Requirements — Reproduce the following lines verbatim.

Given data —
-- Begin --

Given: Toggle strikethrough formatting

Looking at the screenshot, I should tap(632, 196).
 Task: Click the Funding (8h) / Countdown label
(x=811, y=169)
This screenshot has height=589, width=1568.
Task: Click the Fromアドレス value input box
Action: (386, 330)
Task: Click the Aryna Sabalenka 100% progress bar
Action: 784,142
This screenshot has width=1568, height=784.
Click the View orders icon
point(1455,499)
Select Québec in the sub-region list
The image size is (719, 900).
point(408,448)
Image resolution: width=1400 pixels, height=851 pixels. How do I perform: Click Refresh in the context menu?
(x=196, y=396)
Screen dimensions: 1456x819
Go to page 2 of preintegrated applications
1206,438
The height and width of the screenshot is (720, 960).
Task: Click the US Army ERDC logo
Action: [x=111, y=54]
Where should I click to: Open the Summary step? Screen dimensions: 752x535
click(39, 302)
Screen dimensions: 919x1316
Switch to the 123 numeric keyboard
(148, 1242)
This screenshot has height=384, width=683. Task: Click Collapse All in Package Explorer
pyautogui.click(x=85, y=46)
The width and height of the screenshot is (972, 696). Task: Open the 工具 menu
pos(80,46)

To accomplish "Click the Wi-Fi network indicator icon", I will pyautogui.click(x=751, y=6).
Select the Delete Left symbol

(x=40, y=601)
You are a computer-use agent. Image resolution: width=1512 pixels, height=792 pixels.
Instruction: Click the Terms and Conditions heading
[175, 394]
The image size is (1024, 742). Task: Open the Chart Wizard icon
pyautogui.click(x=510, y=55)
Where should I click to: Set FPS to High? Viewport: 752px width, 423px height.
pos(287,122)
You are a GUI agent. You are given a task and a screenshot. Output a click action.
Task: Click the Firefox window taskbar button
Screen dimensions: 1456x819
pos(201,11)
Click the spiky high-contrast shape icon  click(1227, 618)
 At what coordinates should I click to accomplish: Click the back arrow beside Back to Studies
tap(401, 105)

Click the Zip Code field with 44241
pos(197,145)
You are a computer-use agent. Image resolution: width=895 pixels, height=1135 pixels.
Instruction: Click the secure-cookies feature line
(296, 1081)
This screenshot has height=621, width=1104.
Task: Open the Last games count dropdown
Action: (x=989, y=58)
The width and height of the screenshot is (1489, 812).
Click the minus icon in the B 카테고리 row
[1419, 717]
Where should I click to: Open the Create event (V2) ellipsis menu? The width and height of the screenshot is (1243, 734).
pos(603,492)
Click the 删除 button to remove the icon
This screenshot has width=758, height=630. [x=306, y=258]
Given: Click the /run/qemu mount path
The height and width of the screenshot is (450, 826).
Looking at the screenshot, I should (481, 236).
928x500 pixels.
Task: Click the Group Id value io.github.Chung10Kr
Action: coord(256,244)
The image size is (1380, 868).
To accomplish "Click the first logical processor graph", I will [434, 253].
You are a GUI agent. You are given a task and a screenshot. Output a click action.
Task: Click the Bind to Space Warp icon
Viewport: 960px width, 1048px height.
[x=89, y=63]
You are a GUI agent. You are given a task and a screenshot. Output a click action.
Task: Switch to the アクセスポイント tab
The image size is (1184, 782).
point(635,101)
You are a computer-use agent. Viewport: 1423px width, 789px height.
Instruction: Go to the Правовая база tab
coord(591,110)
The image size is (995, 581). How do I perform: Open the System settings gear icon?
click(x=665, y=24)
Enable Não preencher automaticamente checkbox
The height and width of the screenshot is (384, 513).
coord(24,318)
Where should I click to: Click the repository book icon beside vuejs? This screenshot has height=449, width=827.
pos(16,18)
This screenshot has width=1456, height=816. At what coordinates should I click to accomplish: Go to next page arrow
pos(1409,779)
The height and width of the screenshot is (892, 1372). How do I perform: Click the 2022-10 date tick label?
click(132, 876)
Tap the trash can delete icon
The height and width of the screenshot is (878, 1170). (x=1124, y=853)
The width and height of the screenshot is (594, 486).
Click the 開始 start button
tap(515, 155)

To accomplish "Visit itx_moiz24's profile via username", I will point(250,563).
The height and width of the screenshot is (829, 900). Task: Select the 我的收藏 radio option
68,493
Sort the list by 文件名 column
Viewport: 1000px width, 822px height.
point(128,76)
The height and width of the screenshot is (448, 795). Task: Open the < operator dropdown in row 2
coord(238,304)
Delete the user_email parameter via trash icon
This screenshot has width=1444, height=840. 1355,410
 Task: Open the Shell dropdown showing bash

-- End --

Task response —
Given: Toggle strikethrough formatting

Looking at the screenshot, I should tap(632, 196).
 Task: Click the Funding (8h) / Countdown label
(x=811, y=169)
This screenshot has height=589, width=1568.
Task: Click the Fromアドレス value input box
Action: (386, 330)
Task: Click the Aryna Sabalenka 100% progress bar
Action: 784,142
This screenshot has width=1568, height=784.
Click the View orders icon
point(1455,499)
Select Québec in the sub-region list
The image size is (719, 900).
point(408,448)
Image resolution: width=1400 pixels, height=851 pixels. How do I perform: Click Refresh in the context menu?
(x=196, y=396)
Screen dimensions: 1456x819
Go to page 2 of preintegrated applications
1206,438
The height and width of the screenshot is (720, 960).
Task: Click the US Army ERDC logo
Action: [x=111, y=54]
Where should I click to: Open the Summary step? Screen dimensions: 752x535
click(39, 302)
Screen dimensions: 919x1316
Switch to the 123 numeric keyboard
(148, 1242)
This screenshot has height=384, width=683. Task: Click Collapse All in Package Explorer
pyautogui.click(x=85, y=46)
The width and height of the screenshot is (972, 696). Task: Open the 工具 menu
pos(80,46)

To accomplish "Click the Wi-Fi network indicator icon", I will pyautogui.click(x=751, y=6).
Select the Delete Left symbol

(x=40, y=601)
You are a computer-use agent. Image resolution: width=1512 pixels, height=792 pixels.
Instruction: Click the Terms and Conditions heading
[175, 394]
The image size is (1024, 742). Task: Open the Chart Wizard icon
pyautogui.click(x=510, y=55)
Where should I click to: Set FPS to High? Viewport: 752px width, 423px height.
pos(287,122)
You are a GUI agent. You are given a task and a screenshot. Output a click action.
Task: Click the Firefox window taskbar button
Screen dimensions: 1456x819
pos(201,11)
Click the spiky high-contrast shape icon  click(1227, 618)
 At what coordinates should I click to accomplish: Click the back arrow beside Back to Studies
tap(401, 105)

Click the Zip Code field with 44241
pos(197,145)
You are a computer-use agent. Image resolution: width=895 pixels, height=1135 pixels.
Instruction: Click the secure-cookies feature line
(296, 1081)
This screenshot has height=621, width=1104.
Task: Open the Last games count dropdown
Action: (x=989, y=58)
The width and height of the screenshot is (1489, 812).
Click the minus icon in the B 카테고리 row
[1419, 717]
Where should I click to: Open the Create event (V2) ellipsis menu? The width and height of the screenshot is (1243, 734).
pos(603,492)
Click the 删除 button to remove the icon
This screenshot has width=758, height=630. [x=306, y=258]
Given: Click the /run/qemu mount path
The height and width of the screenshot is (450, 826).
Looking at the screenshot, I should (481, 236).
928x500 pixels.
Task: Click the Group Id value io.github.Chung10Kr
Action: coord(256,244)
The image size is (1380, 868).
To accomplish "Click the first logical processor graph", I will [434, 253].
You are a GUI agent. You are given a task and a screenshot. Output a click action.
Task: Click the Bind to Space Warp icon
Viewport: 960px width, 1048px height.
[x=89, y=63]
You are a GUI agent. You are given a task and a screenshot. Output a click action.
Task: Switch to the アクセスポイント tab
The image size is (1184, 782).
point(635,101)
You are a computer-use agent. Viewport: 1423px width, 789px height.
Instruction: Go to the Правовая база tab
coord(591,110)
The image size is (995, 581). How do I perform: Open the System settings gear icon?
click(x=665, y=24)
Enable Não preencher automaticamente checkbox
The height and width of the screenshot is (384, 513).
coord(24,318)
Where should I click to: Click the repository book icon beside vuejs? This screenshot has height=449, width=827.
pos(16,18)
This screenshot has width=1456, height=816. At what coordinates should I click to accomplish: Go to next page arrow
pos(1409,779)
The height and width of the screenshot is (892, 1372). How do I perform: Click the 2022-10 date tick label?
click(132, 876)
Tap the trash can delete icon
The height and width of the screenshot is (878, 1170). (x=1124, y=853)
The width and height of the screenshot is (594, 486).
Click the 開始 start button
tap(515, 155)

To accomplish "Visit itx_moiz24's profile via username", I will point(250,563).
The height and width of the screenshot is (829, 900). Task: Select the 我的收藏 radio option
68,493
Sort the list by 文件名 column
Viewport: 1000px width, 822px height.
point(128,76)
The height and width of the screenshot is (448, 795). Task: Open the < operator dropdown in row 2
coord(238,304)
Delete the user_email parameter via trash icon
This screenshot has width=1444, height=840. 1355,410
 Task: Open the Shell dropdown showing bash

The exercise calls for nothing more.